Output during simulations

Or: How do I know that my simulation is running?

OpenPathSampling is designed to be a library, meaning that we intend many parts of the code to be reused within other packages that our users might develop. Indeed, every OPS simulation is technically an application that uses OPS as a library. This means that, for the most part, we try to keep default output minimal. The primary output from an OPS simulation is the netCDF file, where all data about the simulation is stored. Other output along the way is secondary.

While your simulation is running, there are four ways you can see evidence that it is running. This document will discuss each of them, including some caveats about how you should or should not use them and how to customize their behavior.

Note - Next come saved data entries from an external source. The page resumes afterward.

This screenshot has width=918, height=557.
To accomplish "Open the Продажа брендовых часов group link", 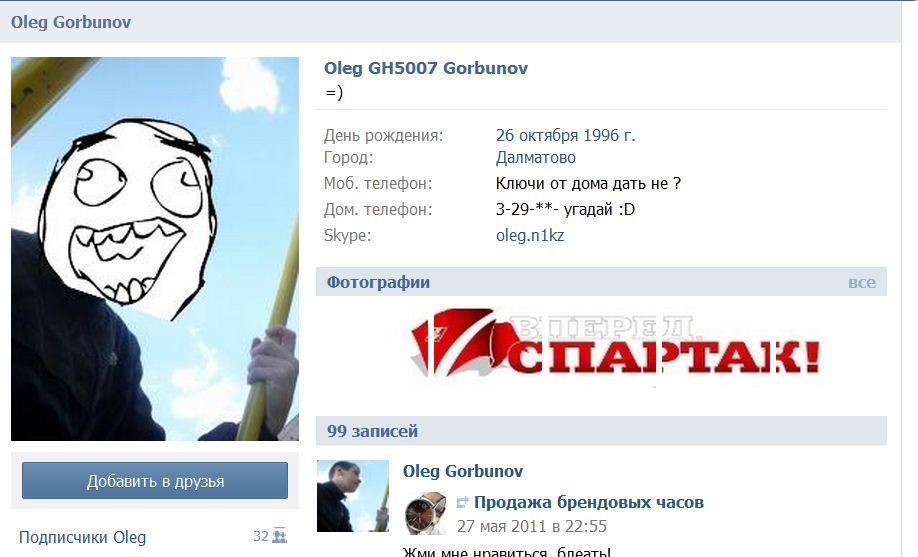I will click(588, 502).
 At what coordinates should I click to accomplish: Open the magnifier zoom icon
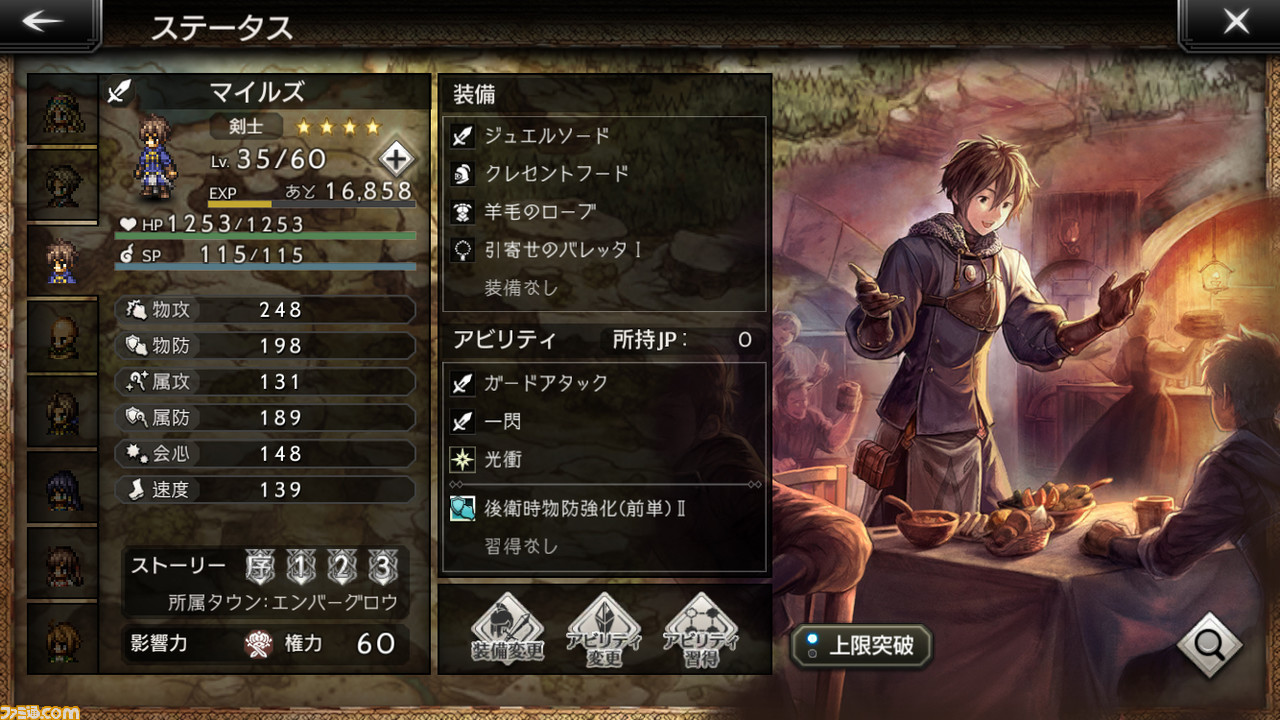pyautogui.click(x=1210, y=644)
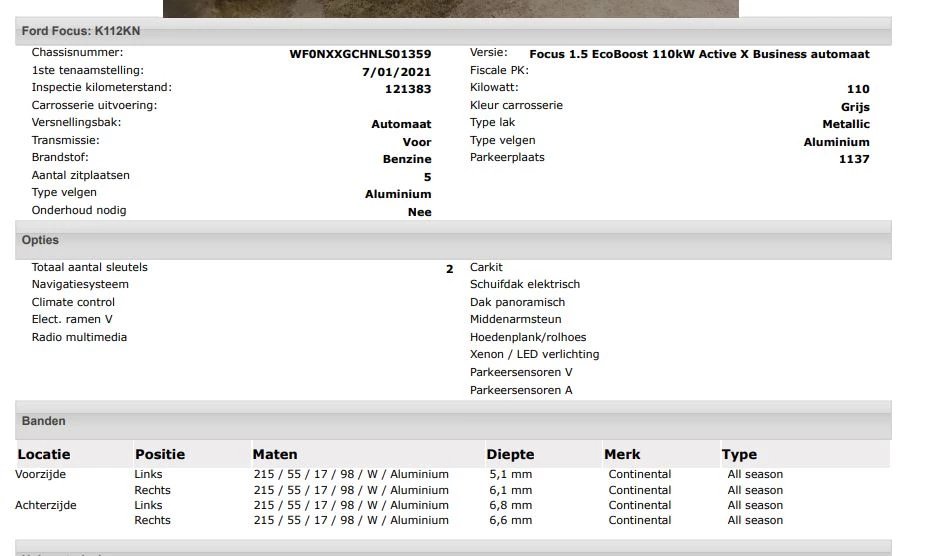The height and width of the screenshot is (556, 951).
Task: Click the Ford Focus: K112KN section header
Action: (x=81, y=31)

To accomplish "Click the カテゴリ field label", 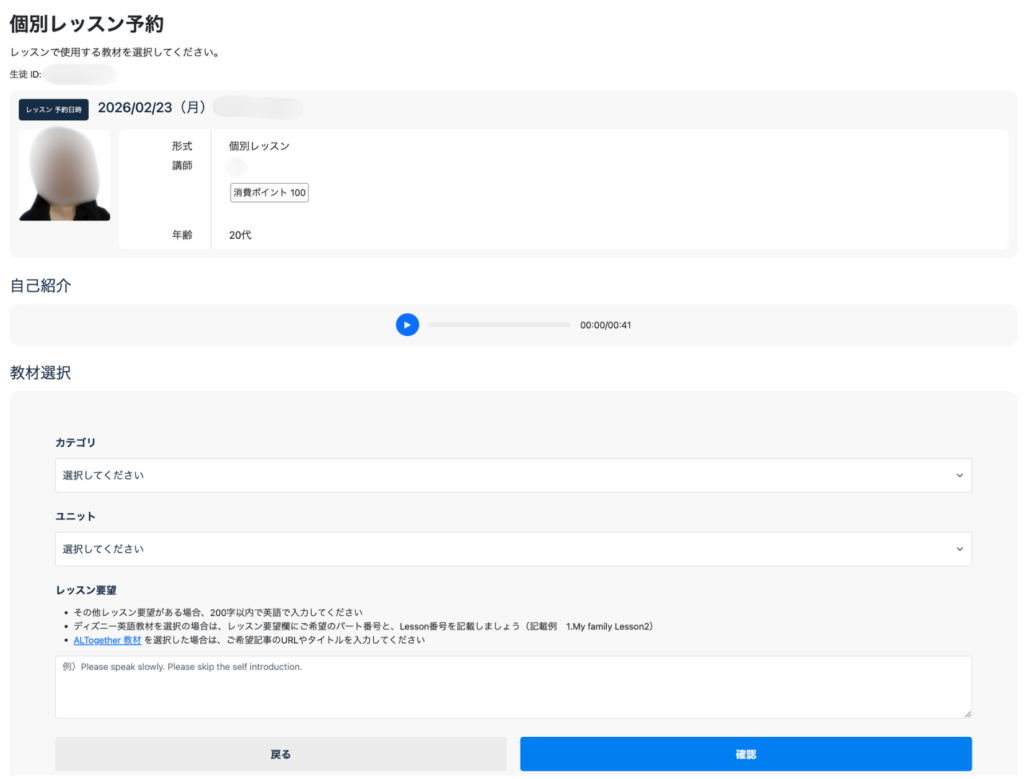I will (75, 442).
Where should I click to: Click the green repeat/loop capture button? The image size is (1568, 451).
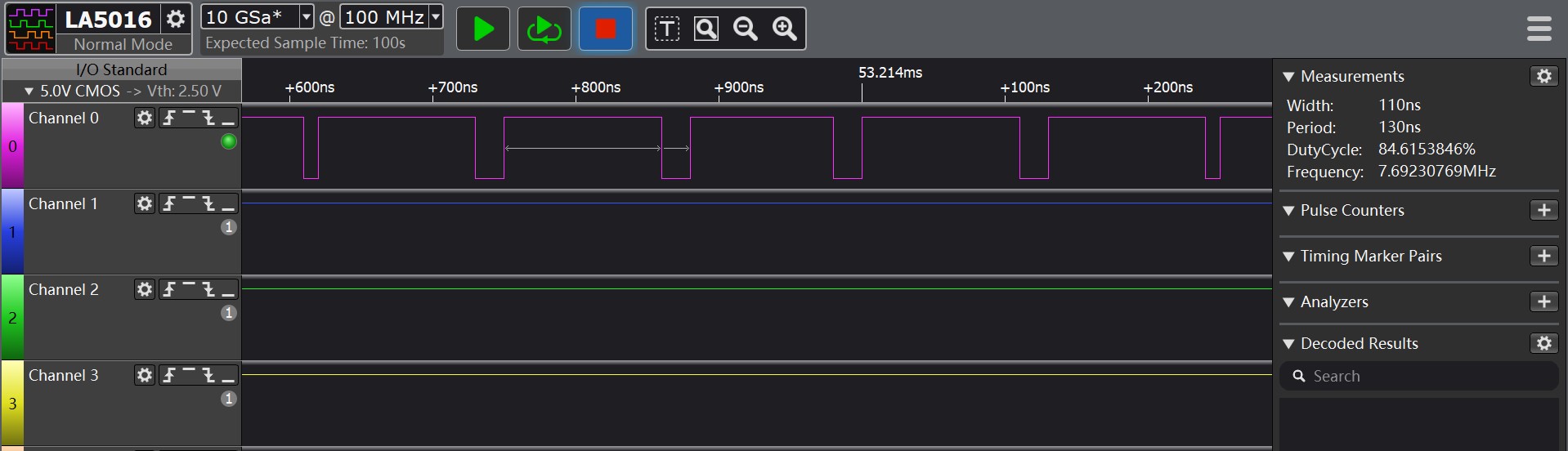click(x=544, y=29)
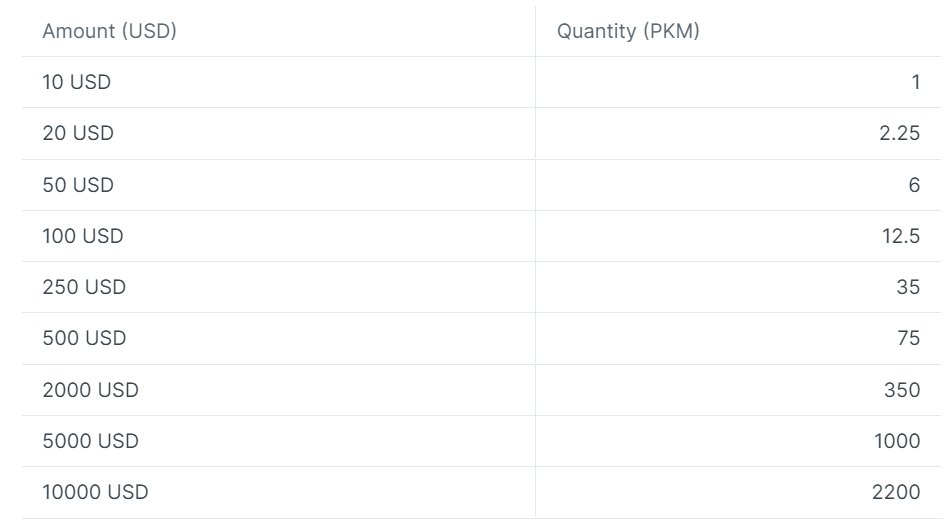This screenshot has height=523, width=952.
Task: Click the quantity value 2.25
Action: 900,133
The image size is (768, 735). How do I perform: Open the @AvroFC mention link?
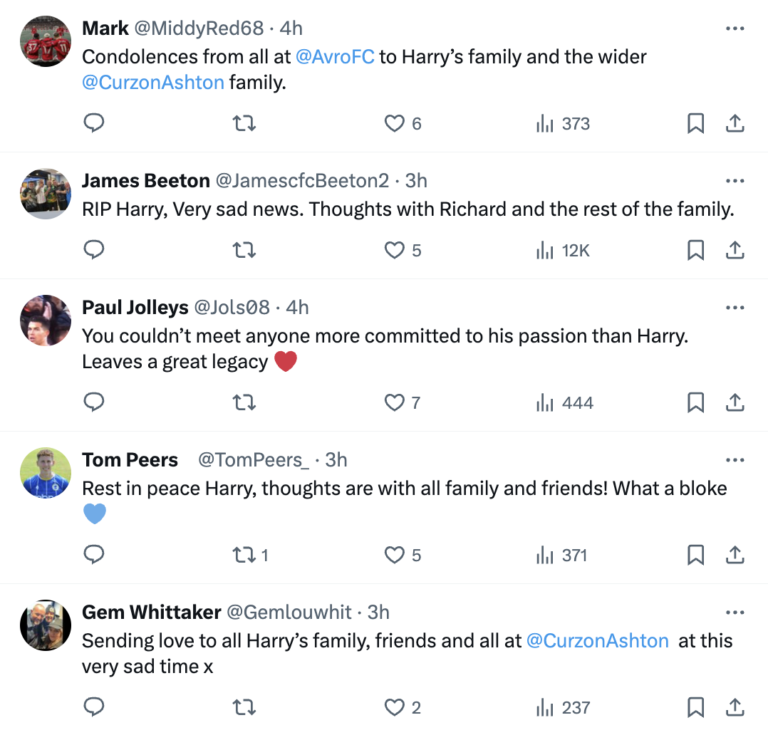pos(335,56)
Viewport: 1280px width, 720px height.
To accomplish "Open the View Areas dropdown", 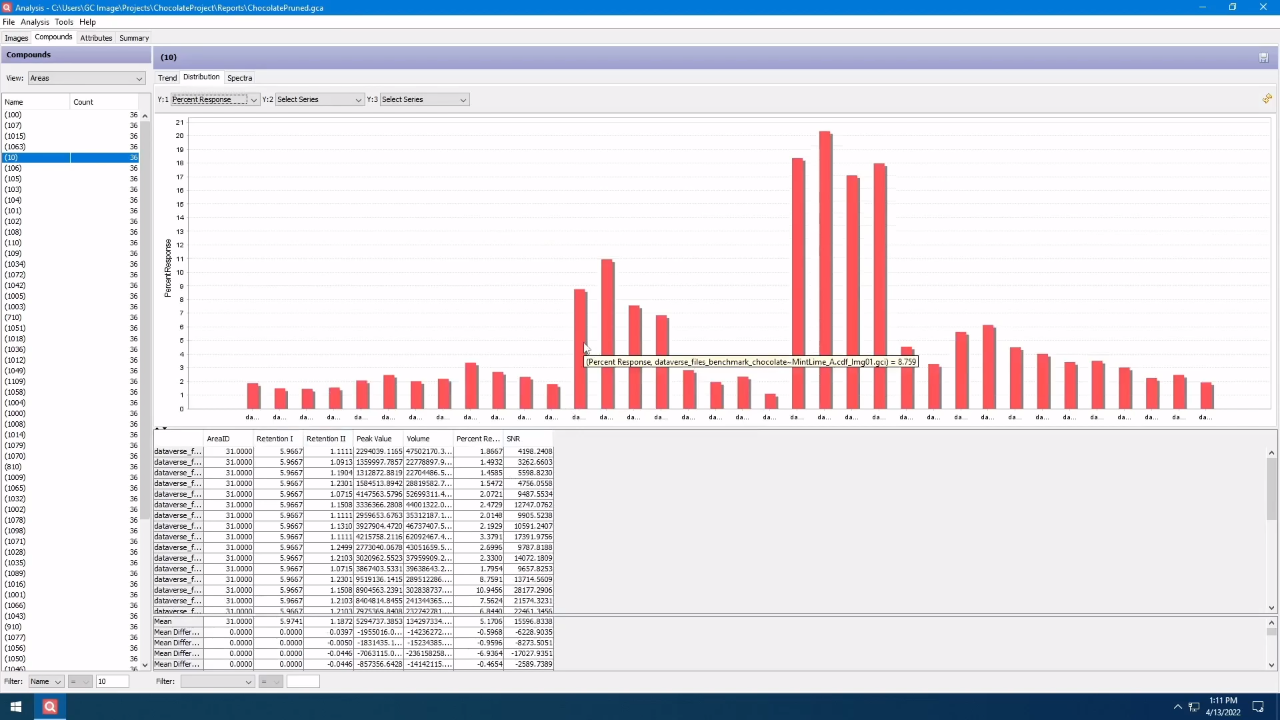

Progress output (default stdout)

The most obvious evidence that your simulation is running is our default output to stdout, which, in the case of a PathSampling simulation, includes the Monte Carlo step number, the elapsed time, and an estimate of the time remaining. An example output:

Working on Monte Carlo cycle number 26
Running for 4 minutes 15 seconds - 10.21 seconds per step
Estimated time remaining: 1 day 4.28 hours

If you don’t want to print this to stdout, you can change the value of PathSampling.output_stream to any file handler you desire. For example, if you want to silence it, you can use sampler.output_stream = open(os.devnull) (after creating sampler as an instance of PathSampling). Note that this also true for any subclass of PathSimulator, not just PathSampling.

Read the netCDF file

One of the reasons we use netCDF as the file format for OPS is that it can be read while it is open for writing. Since the analysis of OPS data uses this file, this is the recommended approach. You can begin to develop your specialized analysis tools while you simulation is still running! The netCDF file is the primary output of an OPS simulation.

Note that there are a few caveats here: while you can simultaneously have an open file handler for writing and one for reading, you cannot open a file for reading at the exact moment that it is being written to. This isn’t a problem for large systems (where you may do one quick block of writing per hour or longer), but can be a problem for small systems.

See various documentation and examples of analysis to see what you can do with the resulting netCDF file.

Logging what the code is doing

Another way to see what is happing during the simulation is to enable logging. Logging will give details of what step we’re on, what path mover has been selected, how far the trajectory has progressed (if generating a trajectory), and whether the move is accepted.

Note

Do not use logging output for analysis. Logging output is not considered to be part of the API, and the format and details provided are subject to change at any time.

The logging facilities use the standard Python logging library. This can be configured either in code or using a configuration file. One example configuration file is our default info-level configuration.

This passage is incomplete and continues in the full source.